The concept for this sculpture (seen in the photo on the right) was inspired by the jade itself. Inclusions such as the white veins in the jade wings can enhance the already rich and lustrous stone. In this case, they actually were so striking and clearly outlined the shape of a butterfly, that I felt compelled to work with this theme. This idea of hanging the wings from a chrysalis came from visiting the nursery at "Buttterfly World" in Westbank, south of Kelowna, B.C. One is able to observe butterflies from all over the world hatching from their many varied chrysali. Their first task after "birth" is to unfurl their wings by hanging upside down from their now deserted home. Once in place, vital fluids flow to their wings tips. They respond by unfolding and hardening. With the transformation complete, this glorious creature pumps its wings for the first time, slowly, as if in a trance. Then it flutters away to begin a new phase in its life cycle.
The challenge technically and aesthetically was to incorporate the jade wings in a framework of some kind.
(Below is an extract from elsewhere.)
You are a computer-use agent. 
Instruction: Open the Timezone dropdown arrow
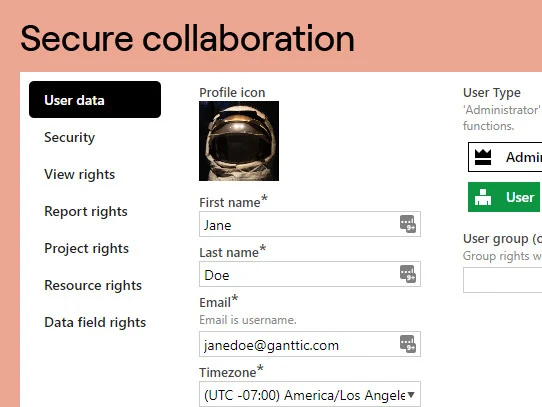(x=411, y=395)
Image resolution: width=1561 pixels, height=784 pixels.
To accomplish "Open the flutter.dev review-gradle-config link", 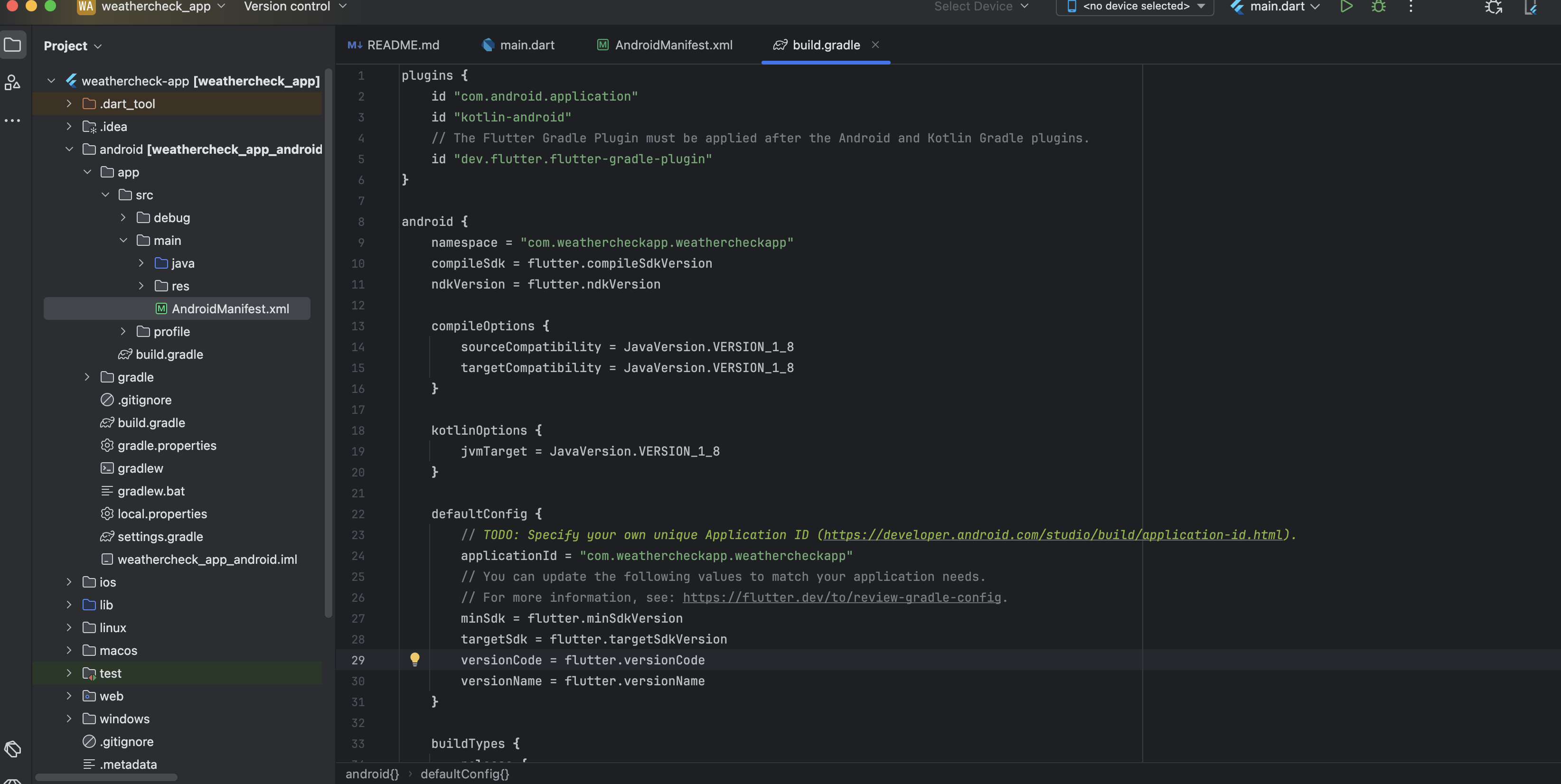I will click(x=841, y=597).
Once those details were resolved, the bronze casting process was the next step. This was accomplished by working at the foundry at Capilano College in North Vancouver under the direction of George Rammell. After one full semester, the bronze chrysalis and wing caps were ready for patination. Pyramid Bronze in Kelowna assisted with technical matters as well as applying a wonderful patina to both the chrysalis and the vine. The fabrication of the steel vine was a joy. For me it was an intra to forging for the initial texturing. Later, it was forged to shape in separate sections first, then welded together by Doug Alcock, a metal sculptor in Vernon. Finally, with the top loop attached, it was ready to accept the bronze chrysalis and jade wings.
Working on this piece over a 10 month period (Dec. 1994 to Sept. 1995) meant learning from and communing with other creative people. I feel enriched by the experience and excited about future projects that involve collaboration. "Awakening" can be seen at the Marika Gallery in Banff, Alberta, Canada.